____ DOCUMENT EXCERPT

A significant advancement in signal classification was presented by Langford et al. [36] for applying Siamese networks in RFF. Addressing the data limitations regarding traditional deep learning methods like CNNs, which typically require large datasets and frequent retraining, this method demonstrated that Siamese networks could effectively distinguish between similar and dissimilar signals, even in scenarios with limited data. However, their approach cannot detect new devices not involved in the training process. Additionally, the study primarily focused on binary classification tasks. It did not extend to multi-class classification or outlier detection, both of which are crucial for practical RFF in dynamic environments.

________

→ EXERCISE TASK 1: Copy verbatim the lines of the records running from the line containing "Uncheck the Bảo vệ Alpha checkbox" through the line containing "click(x=434, y=9)", including both of those lines.
The passage and the records are unrelated, independent material.

____ DATA TO USE

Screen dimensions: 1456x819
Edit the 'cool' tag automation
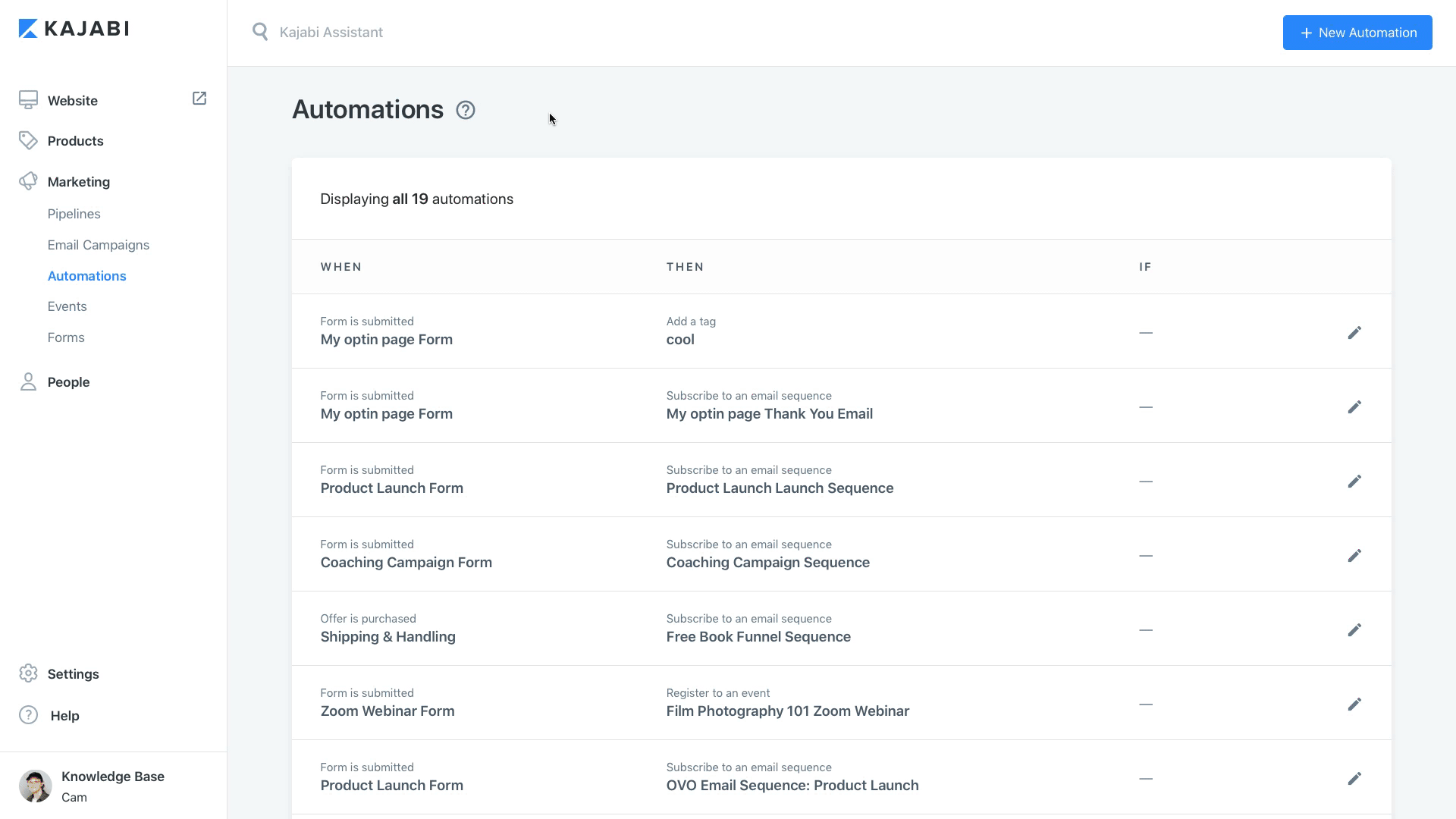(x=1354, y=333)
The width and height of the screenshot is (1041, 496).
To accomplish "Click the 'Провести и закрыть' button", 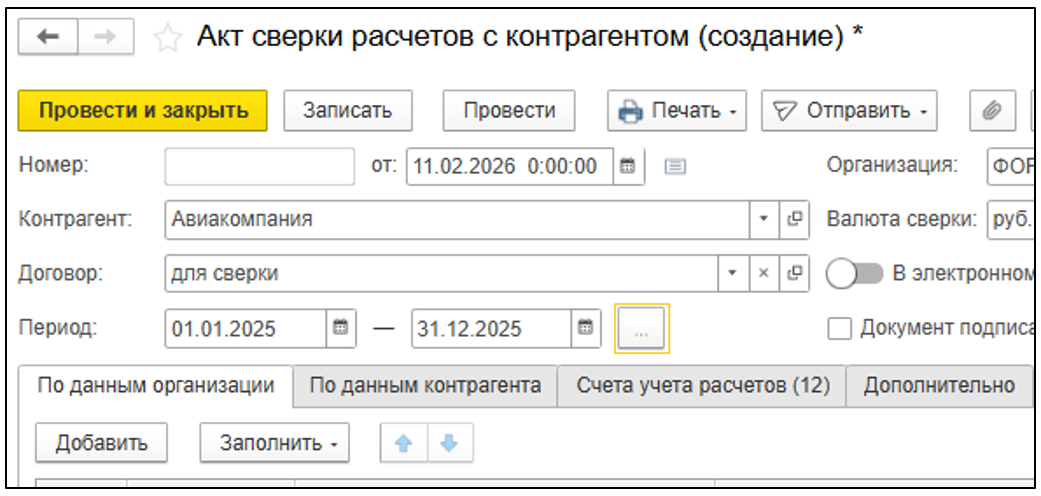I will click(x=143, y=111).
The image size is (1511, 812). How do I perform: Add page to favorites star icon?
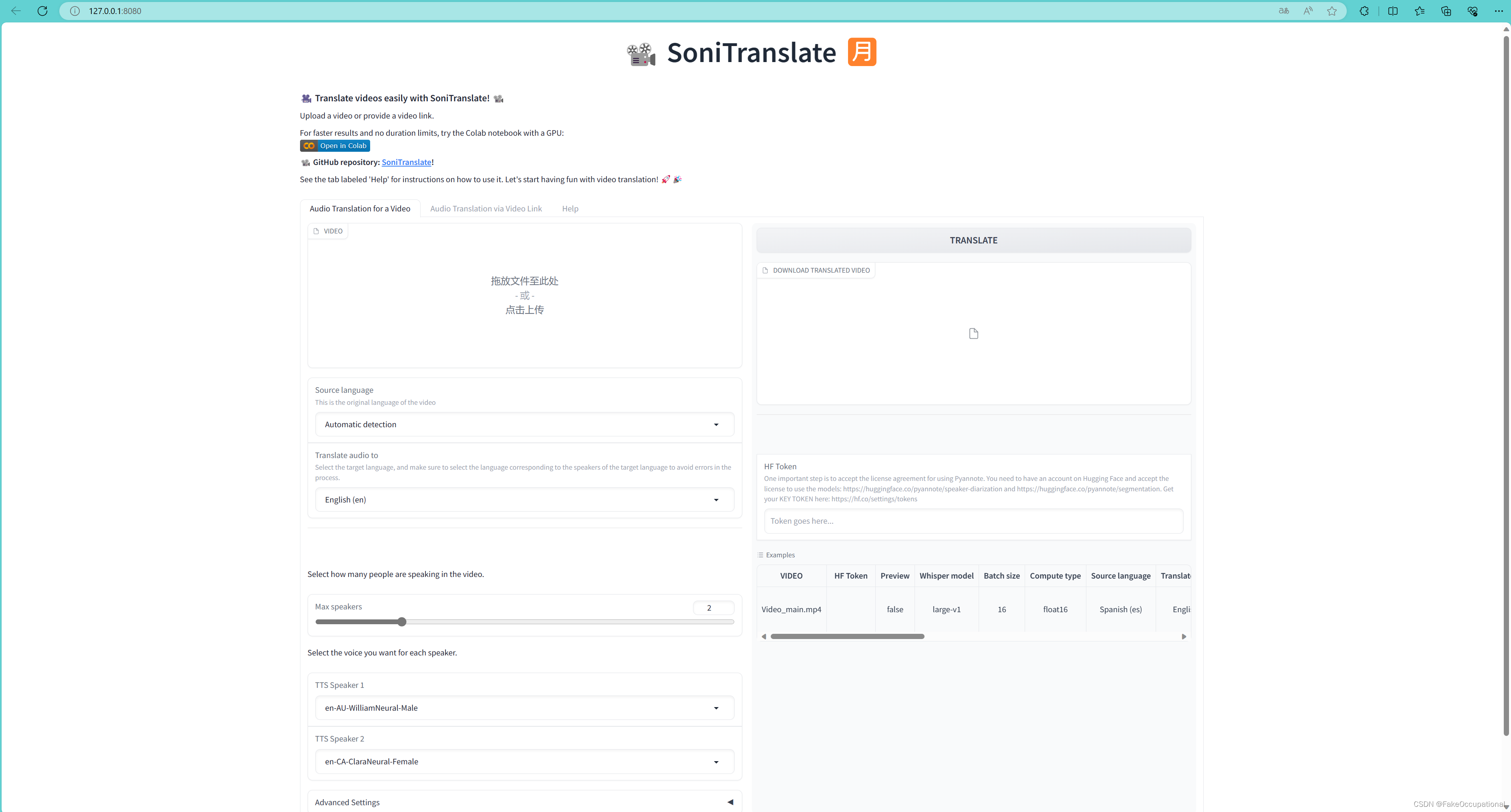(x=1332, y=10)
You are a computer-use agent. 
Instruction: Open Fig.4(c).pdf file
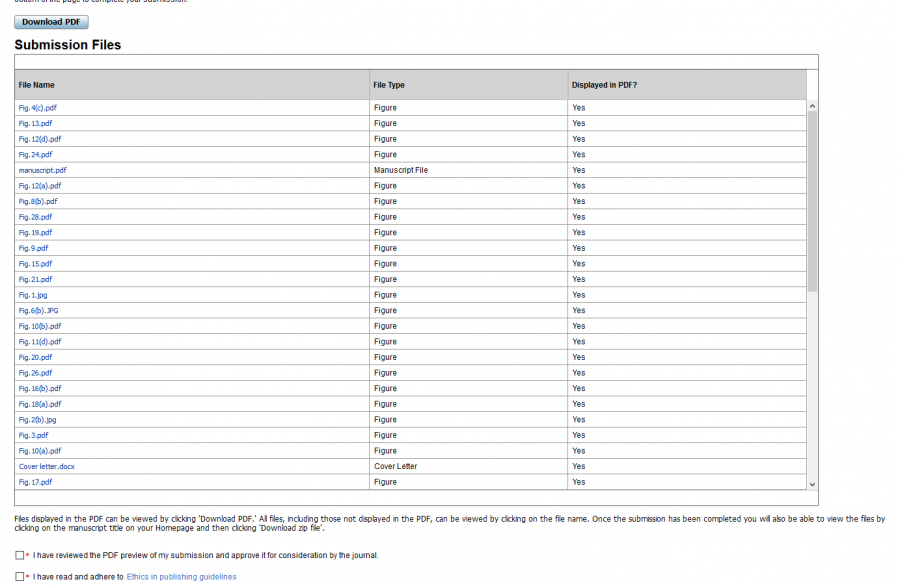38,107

________
____ DATA TO USE

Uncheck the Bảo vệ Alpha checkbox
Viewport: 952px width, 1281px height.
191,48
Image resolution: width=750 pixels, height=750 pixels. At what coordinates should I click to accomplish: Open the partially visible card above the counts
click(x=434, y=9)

________
____ DATA TO USE

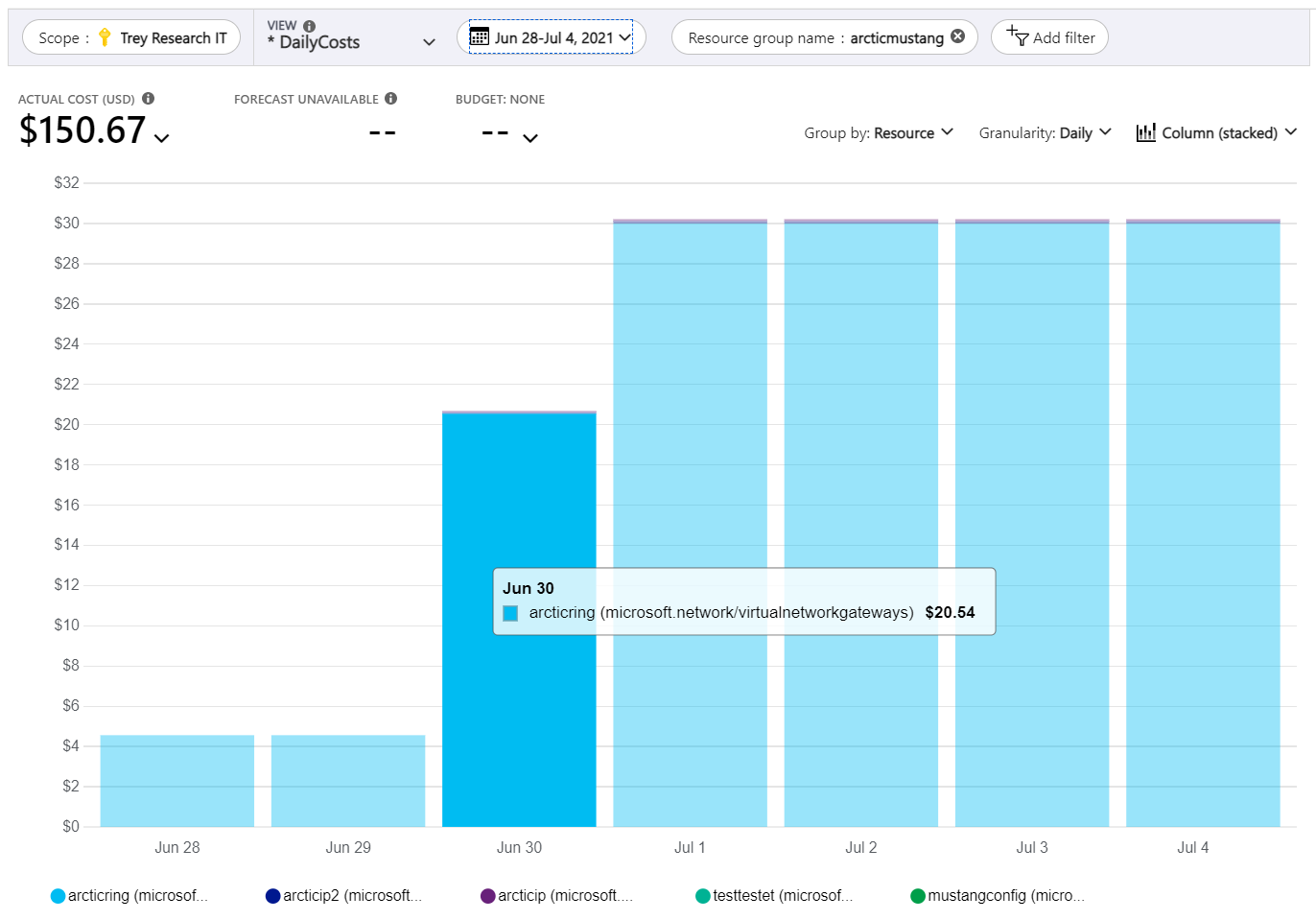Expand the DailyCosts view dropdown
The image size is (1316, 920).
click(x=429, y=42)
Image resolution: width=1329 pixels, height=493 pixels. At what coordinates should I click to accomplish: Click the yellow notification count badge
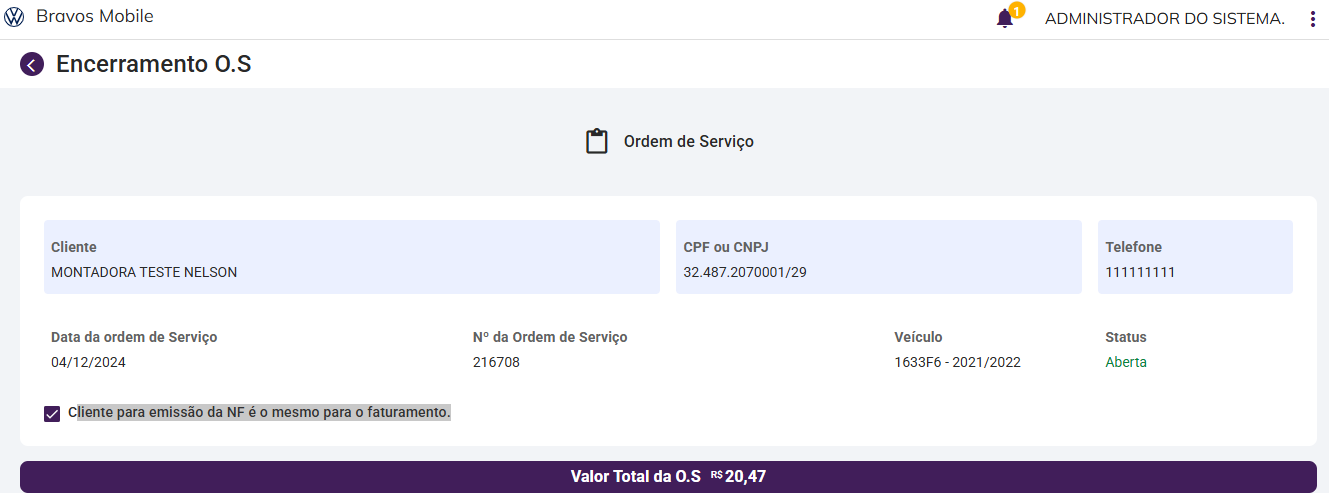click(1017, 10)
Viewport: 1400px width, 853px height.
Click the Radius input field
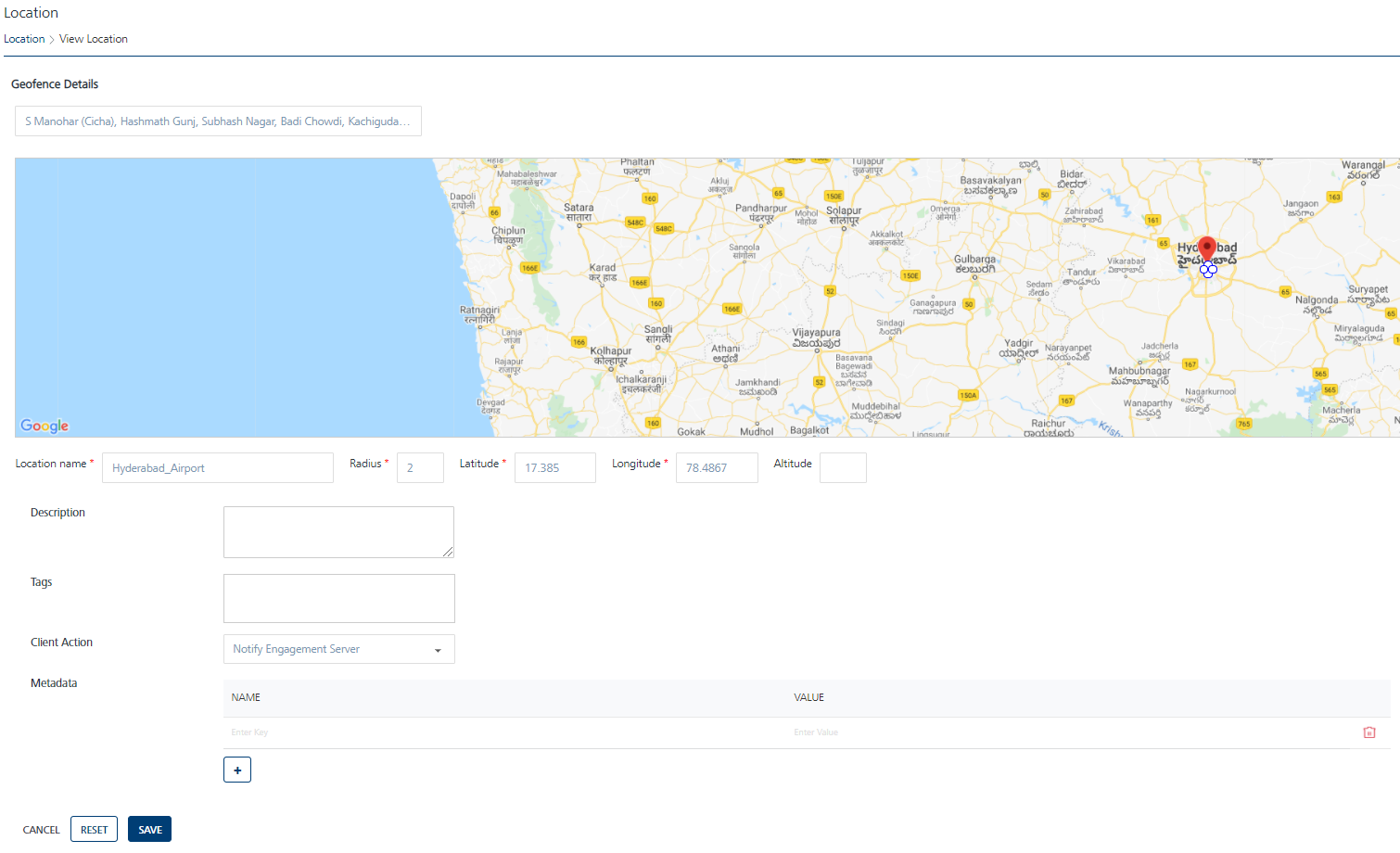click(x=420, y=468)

________

→ EXERCISE TASK 2: According to the passage on Siamese networks in RFF, what kind of classification tasks did the study mainly focus on?

→ EXERCISE RESULT 1:
Uncheck the Bảo vệ Alpha checkbox
Viewport: 952px width, 1281px height.
191,48
Image resolution: width=750 pixels, height=750 pixels. At what coordinates should I click to accomplish: Open the partially visible card above the counts
click(x=434, y=9)

→ EXERCISE RESULT 2: Binary classification tasks.